Deeply moving and immensely long, Drive My Car is a meditation on the hazards of connection, both outward and inward, and how compromises made between the two can create unexpected reflection. Negative, positive, and often explosively neutral in this subdued film.

Based on a short story by Haruki Murakami and co-written (with Takamasa Oe) and directed by Ryûsuke Hamaguchi, Drive My Car is about many concerns: sex, infidelity, family, and the resulting responsibility of each. The framework involves Yusuke Kafuku (Hidetoshi Nishijima), an actor and recent widower, hired to direct an adaptation of Chekov’s Uncle Vanya at a theatre festival in Hiroshima. He is assigned a chauffeur, a young, scrappy and stoic woman, Misaki Watari (Toko Miura) to drive his beloved Saab.

The play’s adaptation is multilingual, Kafuku’s known approach to theatre. Casting speakers of various Asian languages, and one who communicates in sign language, they play opposite other cast members. Reliant on rehearsal and rhythm, the dynamic is intense and a revelatory look into the possibilities of theatre-making, and a glimpse into the emotions that might override dialogue.
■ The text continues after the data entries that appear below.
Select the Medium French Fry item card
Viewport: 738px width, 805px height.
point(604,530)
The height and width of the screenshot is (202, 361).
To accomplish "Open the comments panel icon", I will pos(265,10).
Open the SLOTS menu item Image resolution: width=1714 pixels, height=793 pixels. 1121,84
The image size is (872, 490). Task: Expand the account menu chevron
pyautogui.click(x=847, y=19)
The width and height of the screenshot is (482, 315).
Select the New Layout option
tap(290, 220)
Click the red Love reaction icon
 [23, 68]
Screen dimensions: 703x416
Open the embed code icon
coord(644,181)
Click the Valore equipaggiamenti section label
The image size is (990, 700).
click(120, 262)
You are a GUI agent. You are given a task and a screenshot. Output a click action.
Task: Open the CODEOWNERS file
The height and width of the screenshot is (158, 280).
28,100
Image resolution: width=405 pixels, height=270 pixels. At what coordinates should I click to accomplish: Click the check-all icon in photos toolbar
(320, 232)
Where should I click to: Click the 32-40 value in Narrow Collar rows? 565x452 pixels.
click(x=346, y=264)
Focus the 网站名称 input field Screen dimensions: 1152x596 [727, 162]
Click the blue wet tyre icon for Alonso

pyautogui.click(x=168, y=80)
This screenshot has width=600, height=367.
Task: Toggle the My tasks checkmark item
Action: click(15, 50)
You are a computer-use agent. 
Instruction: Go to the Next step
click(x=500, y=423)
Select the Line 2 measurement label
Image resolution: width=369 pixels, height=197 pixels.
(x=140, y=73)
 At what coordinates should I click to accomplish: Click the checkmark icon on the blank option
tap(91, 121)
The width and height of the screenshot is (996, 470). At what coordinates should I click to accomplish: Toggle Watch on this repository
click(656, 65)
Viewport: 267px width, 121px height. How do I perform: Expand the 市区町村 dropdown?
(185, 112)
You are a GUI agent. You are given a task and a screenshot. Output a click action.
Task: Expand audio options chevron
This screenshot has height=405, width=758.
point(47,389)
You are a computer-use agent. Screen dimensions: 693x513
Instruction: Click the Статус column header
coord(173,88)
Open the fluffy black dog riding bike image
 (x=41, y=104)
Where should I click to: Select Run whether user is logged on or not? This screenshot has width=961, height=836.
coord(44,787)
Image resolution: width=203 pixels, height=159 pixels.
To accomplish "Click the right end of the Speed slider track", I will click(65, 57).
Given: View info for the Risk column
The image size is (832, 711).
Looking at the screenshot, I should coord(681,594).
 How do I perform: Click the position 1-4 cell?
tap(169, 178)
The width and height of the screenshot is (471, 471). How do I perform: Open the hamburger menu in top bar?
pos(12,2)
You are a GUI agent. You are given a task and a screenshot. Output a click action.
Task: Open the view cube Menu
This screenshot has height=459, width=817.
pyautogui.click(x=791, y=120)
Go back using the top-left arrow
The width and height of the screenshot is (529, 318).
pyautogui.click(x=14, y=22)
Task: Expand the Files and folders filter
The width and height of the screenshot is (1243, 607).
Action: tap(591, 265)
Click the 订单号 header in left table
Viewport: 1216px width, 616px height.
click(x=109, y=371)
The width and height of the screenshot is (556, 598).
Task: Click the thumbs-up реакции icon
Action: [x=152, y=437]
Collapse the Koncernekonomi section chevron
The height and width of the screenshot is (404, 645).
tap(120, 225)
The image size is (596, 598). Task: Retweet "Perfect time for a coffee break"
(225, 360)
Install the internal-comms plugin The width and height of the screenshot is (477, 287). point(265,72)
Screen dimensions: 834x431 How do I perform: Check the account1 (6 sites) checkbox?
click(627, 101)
There are many elements at play in Drive My Car, none of them simple. The emotional vastness in the melancholy plot has echoes of Uncle Vanya, but not overtly. That Kafuku listens to a recording of his wife made of the play, leaving moments for him to rehearse his lines, is both haunting and bewildering, and one of many memorable scenes. When Kafuku asks his driver to take him someplace peaceful, she takes him to a garbage-processing plant. As they watch debris floating down, she says it’s almost like snow.

It’s hard to tell when this three-hour film stops being a soggy trek through muted sensibilities and blossoms into a story of a strange sort of grace. But when it does, it comes like a soft snowfall.

★★★★

You May Also Like

Comments are closed.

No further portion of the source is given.